Record excerpts:
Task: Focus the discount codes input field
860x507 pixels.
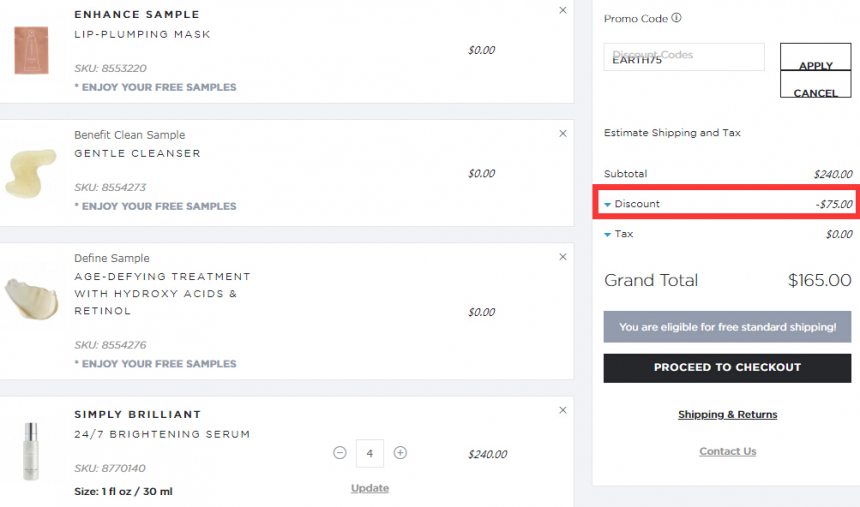Action: (684, 57)
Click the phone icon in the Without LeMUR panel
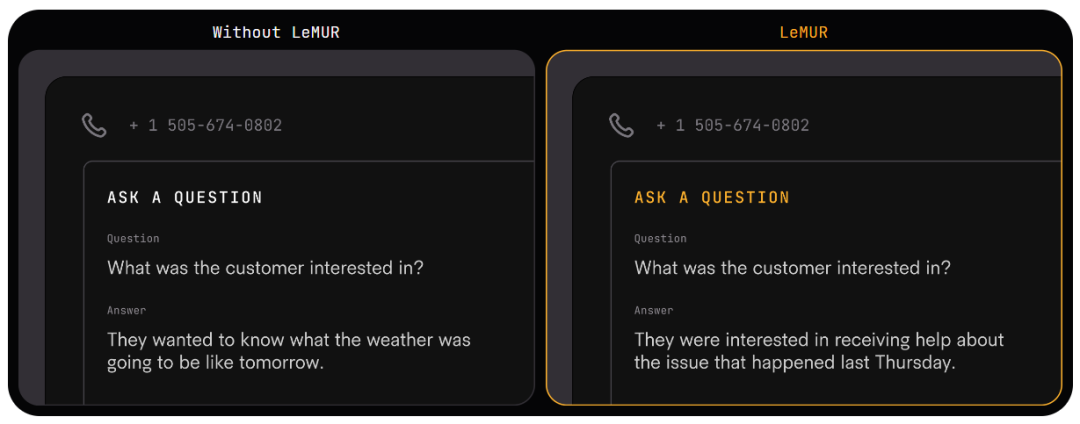The image size is (1080, 424). [x=94, y=125]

Exercise task: Report each line of the material above that contains the word "Focus", counting only matches with the same capitalization.

Response:
Task: Focus the discount codes input field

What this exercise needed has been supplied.